TASK GOAL: Copy out the listing below so that each line matches exactly.

SUPPLIED ENTRIES:
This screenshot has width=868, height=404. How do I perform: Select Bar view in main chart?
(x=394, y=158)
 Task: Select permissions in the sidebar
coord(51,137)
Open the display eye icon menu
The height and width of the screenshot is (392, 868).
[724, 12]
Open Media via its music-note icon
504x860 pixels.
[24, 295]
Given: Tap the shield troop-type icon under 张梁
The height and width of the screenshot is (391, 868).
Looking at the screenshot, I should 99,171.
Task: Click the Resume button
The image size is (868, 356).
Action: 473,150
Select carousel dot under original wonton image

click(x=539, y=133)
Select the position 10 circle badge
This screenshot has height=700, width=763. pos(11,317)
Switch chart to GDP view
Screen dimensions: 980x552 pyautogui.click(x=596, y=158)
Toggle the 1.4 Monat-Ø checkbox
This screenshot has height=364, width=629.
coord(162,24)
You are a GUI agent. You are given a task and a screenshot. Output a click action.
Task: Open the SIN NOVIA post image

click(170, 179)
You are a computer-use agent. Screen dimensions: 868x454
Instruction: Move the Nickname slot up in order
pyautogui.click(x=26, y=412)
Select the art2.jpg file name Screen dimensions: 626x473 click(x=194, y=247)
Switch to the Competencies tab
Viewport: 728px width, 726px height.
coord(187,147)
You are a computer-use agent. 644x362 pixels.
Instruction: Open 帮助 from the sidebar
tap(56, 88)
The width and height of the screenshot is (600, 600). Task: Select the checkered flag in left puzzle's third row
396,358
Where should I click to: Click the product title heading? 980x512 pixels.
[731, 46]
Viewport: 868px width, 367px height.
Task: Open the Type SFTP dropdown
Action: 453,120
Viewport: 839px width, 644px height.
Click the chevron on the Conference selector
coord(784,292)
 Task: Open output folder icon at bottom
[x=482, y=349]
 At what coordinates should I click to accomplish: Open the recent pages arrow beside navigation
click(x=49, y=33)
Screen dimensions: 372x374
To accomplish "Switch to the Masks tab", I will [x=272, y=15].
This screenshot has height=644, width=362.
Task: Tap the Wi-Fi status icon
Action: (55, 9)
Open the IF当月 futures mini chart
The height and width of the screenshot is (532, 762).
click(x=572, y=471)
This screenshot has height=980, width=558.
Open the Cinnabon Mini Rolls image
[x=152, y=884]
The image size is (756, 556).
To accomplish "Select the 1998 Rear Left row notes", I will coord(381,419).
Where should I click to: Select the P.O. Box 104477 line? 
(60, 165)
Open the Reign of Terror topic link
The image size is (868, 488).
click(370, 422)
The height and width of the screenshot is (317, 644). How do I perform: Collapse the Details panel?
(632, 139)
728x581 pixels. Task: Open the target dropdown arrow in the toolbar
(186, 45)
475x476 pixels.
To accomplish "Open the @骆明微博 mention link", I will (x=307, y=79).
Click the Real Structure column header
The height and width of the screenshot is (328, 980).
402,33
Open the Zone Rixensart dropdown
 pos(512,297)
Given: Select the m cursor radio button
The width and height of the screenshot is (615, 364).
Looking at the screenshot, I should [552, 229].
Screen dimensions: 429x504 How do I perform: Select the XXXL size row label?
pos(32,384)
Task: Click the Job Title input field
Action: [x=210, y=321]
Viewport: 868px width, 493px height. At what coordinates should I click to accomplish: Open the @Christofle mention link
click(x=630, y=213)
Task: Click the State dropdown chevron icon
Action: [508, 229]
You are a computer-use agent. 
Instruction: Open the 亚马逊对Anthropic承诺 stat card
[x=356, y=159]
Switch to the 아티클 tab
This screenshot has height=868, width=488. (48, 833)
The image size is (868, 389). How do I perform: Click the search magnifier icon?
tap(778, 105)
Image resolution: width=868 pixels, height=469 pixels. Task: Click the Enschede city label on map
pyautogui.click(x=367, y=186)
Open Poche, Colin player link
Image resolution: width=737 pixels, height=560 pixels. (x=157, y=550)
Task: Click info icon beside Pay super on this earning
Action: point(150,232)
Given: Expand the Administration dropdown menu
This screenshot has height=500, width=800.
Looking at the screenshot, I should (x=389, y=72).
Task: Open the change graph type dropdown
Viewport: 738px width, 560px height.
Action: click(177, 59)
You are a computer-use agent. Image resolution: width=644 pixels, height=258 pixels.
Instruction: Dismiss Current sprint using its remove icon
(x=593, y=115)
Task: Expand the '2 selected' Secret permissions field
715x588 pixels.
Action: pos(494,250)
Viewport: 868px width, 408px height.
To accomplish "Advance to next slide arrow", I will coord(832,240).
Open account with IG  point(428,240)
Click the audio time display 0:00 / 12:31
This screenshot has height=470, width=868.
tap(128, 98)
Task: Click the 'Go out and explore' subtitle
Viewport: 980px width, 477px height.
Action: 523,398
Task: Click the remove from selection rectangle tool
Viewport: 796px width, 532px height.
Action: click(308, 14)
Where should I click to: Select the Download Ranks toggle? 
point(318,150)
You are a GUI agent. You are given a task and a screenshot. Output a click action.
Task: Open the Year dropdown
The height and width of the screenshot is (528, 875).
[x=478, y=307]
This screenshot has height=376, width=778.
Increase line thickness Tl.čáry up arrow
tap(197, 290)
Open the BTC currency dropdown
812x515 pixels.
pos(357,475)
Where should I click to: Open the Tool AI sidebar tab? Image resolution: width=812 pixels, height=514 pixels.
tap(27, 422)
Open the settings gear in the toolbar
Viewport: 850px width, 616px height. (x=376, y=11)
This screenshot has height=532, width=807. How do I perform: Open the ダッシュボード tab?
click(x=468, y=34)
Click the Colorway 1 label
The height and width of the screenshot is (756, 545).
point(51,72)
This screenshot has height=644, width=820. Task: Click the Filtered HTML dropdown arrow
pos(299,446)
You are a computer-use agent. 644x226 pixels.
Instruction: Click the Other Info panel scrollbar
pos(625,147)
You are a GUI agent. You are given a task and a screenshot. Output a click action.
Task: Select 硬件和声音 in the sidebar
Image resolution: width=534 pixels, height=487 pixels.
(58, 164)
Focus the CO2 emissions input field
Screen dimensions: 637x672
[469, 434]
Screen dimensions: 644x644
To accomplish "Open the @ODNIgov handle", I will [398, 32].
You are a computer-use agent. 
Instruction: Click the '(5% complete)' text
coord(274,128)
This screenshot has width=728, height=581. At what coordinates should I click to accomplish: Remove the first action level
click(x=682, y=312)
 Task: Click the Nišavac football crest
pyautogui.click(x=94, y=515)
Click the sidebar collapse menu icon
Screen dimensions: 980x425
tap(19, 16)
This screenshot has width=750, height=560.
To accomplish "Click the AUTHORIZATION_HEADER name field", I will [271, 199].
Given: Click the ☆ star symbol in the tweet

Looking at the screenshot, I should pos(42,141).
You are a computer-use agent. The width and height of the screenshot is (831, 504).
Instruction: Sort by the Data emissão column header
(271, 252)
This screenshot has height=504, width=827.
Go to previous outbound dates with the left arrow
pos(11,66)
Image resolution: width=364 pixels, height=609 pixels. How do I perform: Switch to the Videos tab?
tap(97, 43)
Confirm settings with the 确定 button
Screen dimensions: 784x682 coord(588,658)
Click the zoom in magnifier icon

TASK SOLUTION:
This screenshot has width=868, height=404. How do I perform: Select Bar view in main chart?
(x=394, y=158)
 Task: Select permissions in the sidebar
coord(51,137)
Open the display eye icon menu
The height and width of the screenshot is (392, 868).
[724, 12]
Open Media via its music-note icon
504x860 pixels.
[24, 295]
Given: Tap the shield troop-type icon under 张梁
The height and width of the screenshot is (391, 868).
Looking at the screenshot, I should 99,171.
Task: Click the Resume button
The image size is (868, 356).
Action: 473,150
Select carousel dot under original wonton image

click(x=539, y=133)
Select the position 10 circle badge
This screenshot has height=700, width=763. pos(11,317)
Switch chart to GDP view
Screen dimensions: 980x552 pyautogui.click(x=596, y=158)
Toggle the 1.4 Monat-Ø checkbox
This screenshot has height=364, width=629.
coord(162,24)
You are a GUI agent. You are given a task and a screenshot. Output a click action.
Task: Open the SIN NOVIA post image

click(170, 179)
You are a computer-use agent. Screen dimensions: 868x454
Instruction: Move the Nickname slot up in order
pyautogui.click(x=26, y=412)
Select the art2.jpg file name Screen dimensions: 626x473 click(x=194, y=247)
Switch to the Competencies tab
Viewport: 728px width, 726px height.
coord(187,147)
You are a computer-use agent. 644x362 pixels.
Instruction: Open 帮助 from the sidebar
tap(56, 88)
The width and height of the screenshot is (600, 600). Task: Select the checkered flag in left puzzle's third row
396,358
Where should I click to: Click the product title heading? 980x512 pixels.
[731, 46]
Viewport: 868px width, 367px height.
Task: Open the Type SFTP dropdown
Action: 453,120
Viewport: 839px width, 644px height.
Click the chevron on the Conference selector
coord(784,292)
 Task: Open output folder icon at bottom
[x=482, y=349]
 At what coordinates should I click to accomplish: Open the recent pages arrow beside navigation
click(x=49, y=33)
Screen dimensions: 372x374
To accomplish "Switch to the Masks tab", I will [x=272, y=15].
This screenshot has height=644, width=362.
Task: Tap the Wi-Fi status icon
Action: (55, 9)
Open the IF当月 futures mini chart
The height and width of the screenshot is (532, 762).
click(x=572, y=471)
This screenshot has height=980, width=558.
Open the Cinnabon Mini Rolls image
[x=152, y=884]
The image size is (756, 556).
To accomplish "Select the 1998 Rear Left row notes", I will coord(381,419).
Where should I click to: Select the P.O. Box 104477 line? 
(60, 165)
Open the Reign of Terror topic link
The image size is (868, 488).
click(370, 422)
The height and width of the screenshot is (317, 644). How do I perform: Collapse the Details panel?
(632, 139)
728x581 pixels. Task: Open the target dropdown arrow in the toolbar
(186, 45)
475x476 pixels.
To accomplish "Open the @骆明微博 mention link", I will (x=307, y=79).
Click the Real Structure column header
The height and width of the screenshot is (328, 980).
402,33
Open the Zone Rixensart dropdown
 pos(512,297)
Given: Select the m cursor radio button
The width and height of the screenshot is (615, 364).
Looking at the screenshot, I should [552, 229].
Screen dimensions: 429x504 How do I perform: Select the XXXL size row label?
pos(32,384)
Task: Click the Job Title input field
Action: [x=210, y=321]
Viewport: 868px width, 493px height. At what coordinates should I click to accomplish: Open the @Christofle mention link
click(x=630, y=213)
Task: Click the State dropdown chevron icon
Action: [508, 229]
You are a computer-use agent. 
Instruction: Open the 亚马逊对Anthropic承诺 stat card
[x=356, y=159]
Switch to the 아티클 tab
This screenshot has height=868, width=488. (48, 833)
The image size is (868, 389). How do I perform: Click the search magnifier icon?
tap(778, 105)
Image resolution: width=868 pixels, height=469 pixels. Task: Click the Enschede city label on map
pyautogui.click(x=367, y=186)
Open Poche, Colin player link
Image resolution: width=737 pixels, height=560 pixels. (x=157, y=550)
Task: Click info icon beside Pay super on this earning
Action: point(150,232)
Given: Expand the Administration dropdown menu
This screenshot has height=500, width=800.
Looking at the screenshot, I should (x=389, y=72).
Task: Open the change graph type dropdown
Viewport: 738px width, 560px height.
Action: click(177, 59)
You are a computer-use agent. Image resolution: width=644 pixels, height=258 pixels.
Instruction: Dismiss Current sprint using its remove icon
(x=593, y=115)
Task: Expand the '2 selected' Secret permissions field
715x588 pixels.
Action: pos(494,250)
Viewport: 868px width, 408px height.
To accomplish "Advance to next slide arrow", I will coord(832,240).
Open account with IG  point(428,240)
Click the audio time display 0:00 / 12:31
This screenshot has height=470, width=868.
tap(128, 98)
Task: Click the 'Go out and explore' subtitle
Viewport: 980px width, 477px height.
Action: 523,398
Task: Click the remove from selection rectangle tool
Viewport: 796px width, 532px height.
Action: click(308, 14)
Where should I click to: Select the Download Ranks toggle? 
point(318,150)
You are a GUI agent. You are given a task and a screenshot. Output a click action.
Task: Open the Year dropdown
The height and width of the screenshot is (528, 875).
[x=478, y=307]
This screenshot has height=376, width=778.
Increase line thickness Tl.čáry up arrow
tap(197, 290)
Open the BTC currency dropdown
812x515 pixels.
pos(357,475)
Where should I click to: Open the Tool AI sidebar tab? Image resolution: width=812 pixels, height=514 pixels.
tap(27, 422)
Open the settings gear in the toolbar
Viewport: 850px width, 616px height. (x=376, y=11)
This screenshot has height=532, width=807. How do I perform: Open the ダッシュボード tab?
click(x=468, y=34)
Click the Colorway 1 label
The height and width of the screenshot is (756, 545).
point(51,72)
This screenshot has height=644, width=820. Task: Click the Filtered HTML dropdown arrow
pos(299,446)
You are a computer-use agent. 644x226 pixels.
Instruction: Click the Other Info panel scrollbar
pos(625,147)
You are a GUI agent. You are given a task and a screenshot. Output a click action.
Task: Select 硬件和声音 in the sidebar
Image resolution: width=534 pixels, height=487 pixels.
(58, 164)
Focus the CO2 emissions input field
Screen dimensions: 637x672
[469, 434]
Screen dimensions: 644x644
To accomplish "Open the @ODNIgov handle", I will [398, 32].
You are a computer-use agent. 
Instruction: Click the '(5% complete)' text
coord(274,128)
This screenshot has width=728, height=581. At what coordinates should I click to accomplish: Remove the first action level
click(x=682, y=312)
 Task: Click the Nišavac football crest
pyautogui.click(x=94, y=515)
Click the sidebar collapse menu icon
Screen dimensions: 980x425
tap(19, 16)
This screenshot has width=750, height=560.
To accomplish "Click the AUTHORIZATION_HEADER name field", I will [271, 199].
Given: Click the ☆ star symbol in the tweet

Looking at the screenshot, I should pos(42,141).
You are a computer-use agent. The width and height of the screenshot is (831, 504).
Instruction: Sort by the Data emissão column header
(271, 252)
This screenshot has height=504, width=827.
Go to previous outbound dates with the left arrow
pos(11,66)
Image resolution: width=364 pixels, height=609 pixels. How do I perform: Switch to the Videos tab?
tap(97, 43)
Confirm settings with the 确定 button
Screen dimensions: 784x682 coord(588,658)
Click the zoom in magnifier icon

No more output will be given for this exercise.